A Novel Classification Method: A Hybrid Approach Based on Large Margin Nearest Neighbor Classifier
Subject Areas : Journal of Computer & RoboticsAlieh Ashoorzadeh 1 , Abbas Toloie Eshlaghy 2 * , Mohammad Ali Afshar Kazemi 3
1 - Department of Information Technology Management, Science and Research Branch, Islamic Azad University, Tehran, Iran
2 - Department of Industrial Management, Science and Research Branch, Islamic Azad University, Tehran, Iran
3 - Department of Industrial Management, Central Tehran Branch, Islamic Azad University, Tehran, Iran
Keywords: Genetic Algorithm, Classification, Optimization, large margin nearest neighbor,
Abstract :
Classification is the operation of dividing various data into multiple classes where they share quantitative and qualitative similarities.

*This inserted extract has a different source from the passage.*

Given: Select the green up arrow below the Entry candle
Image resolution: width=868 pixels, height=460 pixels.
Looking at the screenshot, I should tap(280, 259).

Classification has many use cases in engineering fields such as cloud computing, power distribution, and remote sensing. The accuracy of many classification techniques such as k-nearest neighbor (k-NN) is highly dependent on the method used in the calculation of distances between samples. It is assumed that samples close to each other belong to the same class while samples that belong to different classes have a large distance between them. One of the popular distance calculation methods is the Mahalanobis distance. Many methods, including large margin nearest neighbor (LMNN), have been proposed to improve the performance of k-NN in recent years. Our proposed method aims to introduce a cost function to calculate data similarities while solving the local optimum pitfall of LMNN and optimizing the cost function determining distances between instances. Although k-NN is an efficient classification technique that is simple to comprehend and use, it is costly to compute for large datasets and sensitive to outlier data. Another difficult feature of k-NN is that it can only measure distance in Euclidean space. The distance metric should ideally be modified to fit the specific needs of the application. Due to the disadvantages in k-NN and LMNN methods, to optimize the objective function to calculate distances for the test data and to improve classification accuracy, we initially use the genetic algorithm to reduce the range of the solution space and then by using the gradient descent the optimal values of parameters in the cost function is obtained. Our method is carried out on different benchmark datasets with varying numbers of attributes and the results are compared to k-NN and LMNN methods. Misclassification rate, precision, f1 score, and kappa score are calculated for different values of k, mutation rate, and crossover rate. Overall, our proposed method shows superior performance with an average accuracy rate of 87.81% which is the highest among all methods. The average precision, f1 score, and kappa score of our method are 0.8453, 0.8513, and 0.6976 respectively.